> **ASSIGNMENT**: Within the listing below, locate all lines containing the word "دولتشي". Copy each one.

> **SUPPLIED DATA**:
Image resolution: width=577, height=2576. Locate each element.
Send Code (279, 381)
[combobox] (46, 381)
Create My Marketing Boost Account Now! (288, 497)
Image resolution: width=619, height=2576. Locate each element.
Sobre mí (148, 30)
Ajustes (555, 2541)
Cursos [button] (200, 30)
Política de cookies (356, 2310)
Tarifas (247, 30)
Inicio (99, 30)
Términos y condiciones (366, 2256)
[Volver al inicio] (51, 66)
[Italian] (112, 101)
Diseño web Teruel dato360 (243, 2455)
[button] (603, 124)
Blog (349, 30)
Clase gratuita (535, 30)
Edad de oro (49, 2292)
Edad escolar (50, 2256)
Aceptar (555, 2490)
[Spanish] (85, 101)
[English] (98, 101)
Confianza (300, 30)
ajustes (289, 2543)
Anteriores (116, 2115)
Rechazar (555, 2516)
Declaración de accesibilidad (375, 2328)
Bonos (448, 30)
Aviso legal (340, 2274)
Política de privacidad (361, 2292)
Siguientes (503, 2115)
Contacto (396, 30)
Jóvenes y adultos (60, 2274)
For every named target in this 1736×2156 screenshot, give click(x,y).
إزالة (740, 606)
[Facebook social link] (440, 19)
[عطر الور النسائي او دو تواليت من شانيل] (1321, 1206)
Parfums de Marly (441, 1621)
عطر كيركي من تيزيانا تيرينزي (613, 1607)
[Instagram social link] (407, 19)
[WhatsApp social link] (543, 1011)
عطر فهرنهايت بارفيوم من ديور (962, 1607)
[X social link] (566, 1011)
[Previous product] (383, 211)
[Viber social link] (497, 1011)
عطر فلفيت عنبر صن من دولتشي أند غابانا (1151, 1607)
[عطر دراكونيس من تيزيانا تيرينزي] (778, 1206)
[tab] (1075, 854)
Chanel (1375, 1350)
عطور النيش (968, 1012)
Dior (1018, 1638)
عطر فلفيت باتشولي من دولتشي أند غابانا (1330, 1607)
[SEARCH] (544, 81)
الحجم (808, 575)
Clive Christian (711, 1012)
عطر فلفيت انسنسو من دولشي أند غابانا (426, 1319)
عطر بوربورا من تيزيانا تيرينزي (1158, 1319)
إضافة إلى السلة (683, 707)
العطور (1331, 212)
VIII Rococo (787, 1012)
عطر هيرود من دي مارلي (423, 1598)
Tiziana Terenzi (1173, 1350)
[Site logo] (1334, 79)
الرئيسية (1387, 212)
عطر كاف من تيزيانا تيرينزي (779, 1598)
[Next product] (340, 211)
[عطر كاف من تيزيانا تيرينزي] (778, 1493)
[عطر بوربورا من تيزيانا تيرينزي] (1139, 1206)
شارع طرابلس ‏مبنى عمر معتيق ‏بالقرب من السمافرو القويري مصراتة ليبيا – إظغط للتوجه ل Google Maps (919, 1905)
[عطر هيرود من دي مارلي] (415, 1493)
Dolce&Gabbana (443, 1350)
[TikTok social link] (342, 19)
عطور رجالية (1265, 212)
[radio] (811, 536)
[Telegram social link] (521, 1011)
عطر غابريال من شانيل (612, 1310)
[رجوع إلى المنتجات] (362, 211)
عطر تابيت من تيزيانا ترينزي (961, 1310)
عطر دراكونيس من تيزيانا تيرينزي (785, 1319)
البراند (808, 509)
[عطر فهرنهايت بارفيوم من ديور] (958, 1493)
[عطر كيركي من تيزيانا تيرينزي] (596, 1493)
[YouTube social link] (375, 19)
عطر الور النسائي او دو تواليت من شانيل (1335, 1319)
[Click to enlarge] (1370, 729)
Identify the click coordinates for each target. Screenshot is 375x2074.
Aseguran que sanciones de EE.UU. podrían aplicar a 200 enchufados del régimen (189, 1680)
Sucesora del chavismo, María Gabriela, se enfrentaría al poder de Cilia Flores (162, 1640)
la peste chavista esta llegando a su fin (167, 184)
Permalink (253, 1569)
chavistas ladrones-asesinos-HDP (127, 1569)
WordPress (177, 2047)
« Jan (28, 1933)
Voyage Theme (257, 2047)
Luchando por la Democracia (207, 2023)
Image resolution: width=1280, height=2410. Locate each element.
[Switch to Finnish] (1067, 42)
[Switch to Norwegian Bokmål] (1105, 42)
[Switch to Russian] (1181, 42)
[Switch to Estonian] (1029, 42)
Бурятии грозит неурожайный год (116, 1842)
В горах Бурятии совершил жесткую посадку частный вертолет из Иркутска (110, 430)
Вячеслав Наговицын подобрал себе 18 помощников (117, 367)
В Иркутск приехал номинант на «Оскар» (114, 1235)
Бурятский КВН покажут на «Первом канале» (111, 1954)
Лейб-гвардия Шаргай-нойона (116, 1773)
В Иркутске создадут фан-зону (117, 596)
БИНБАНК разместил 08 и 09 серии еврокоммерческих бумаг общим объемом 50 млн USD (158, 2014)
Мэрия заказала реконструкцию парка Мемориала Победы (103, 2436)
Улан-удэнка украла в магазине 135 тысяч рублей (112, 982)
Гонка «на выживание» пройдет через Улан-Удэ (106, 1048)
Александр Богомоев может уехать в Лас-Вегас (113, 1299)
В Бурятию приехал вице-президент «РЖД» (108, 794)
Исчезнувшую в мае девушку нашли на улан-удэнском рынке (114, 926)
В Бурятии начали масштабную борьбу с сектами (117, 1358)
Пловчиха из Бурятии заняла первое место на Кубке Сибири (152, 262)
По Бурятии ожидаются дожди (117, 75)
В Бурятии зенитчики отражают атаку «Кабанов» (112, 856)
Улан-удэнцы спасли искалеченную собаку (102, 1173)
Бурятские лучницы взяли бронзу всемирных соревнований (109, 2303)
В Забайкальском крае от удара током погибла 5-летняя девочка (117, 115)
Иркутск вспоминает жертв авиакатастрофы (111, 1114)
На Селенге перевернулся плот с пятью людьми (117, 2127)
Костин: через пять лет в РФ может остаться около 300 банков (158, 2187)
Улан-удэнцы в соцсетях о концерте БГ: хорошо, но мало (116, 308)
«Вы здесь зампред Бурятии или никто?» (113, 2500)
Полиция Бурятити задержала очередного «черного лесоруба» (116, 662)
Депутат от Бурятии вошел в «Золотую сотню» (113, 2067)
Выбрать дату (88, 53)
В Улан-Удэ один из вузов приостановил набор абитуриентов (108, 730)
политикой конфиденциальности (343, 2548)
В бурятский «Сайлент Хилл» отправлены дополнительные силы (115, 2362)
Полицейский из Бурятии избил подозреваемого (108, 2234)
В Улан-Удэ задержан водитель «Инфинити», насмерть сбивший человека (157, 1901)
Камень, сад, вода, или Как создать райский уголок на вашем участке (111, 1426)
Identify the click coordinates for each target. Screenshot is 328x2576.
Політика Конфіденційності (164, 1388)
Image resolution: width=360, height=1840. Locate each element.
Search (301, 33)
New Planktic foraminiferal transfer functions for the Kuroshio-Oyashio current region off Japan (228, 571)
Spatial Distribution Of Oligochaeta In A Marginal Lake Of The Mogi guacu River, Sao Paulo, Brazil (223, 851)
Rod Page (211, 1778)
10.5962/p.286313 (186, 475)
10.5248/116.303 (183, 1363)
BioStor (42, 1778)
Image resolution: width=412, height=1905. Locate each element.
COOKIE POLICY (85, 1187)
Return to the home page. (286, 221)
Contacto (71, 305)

> **TASK SOLUTION**:
عطر فلفيت عنبر صن من دولتشي أند غابانا (1151, 1607)
عطر فلفيت باتشولي من دولتشي أند غابانا (1330, 1607)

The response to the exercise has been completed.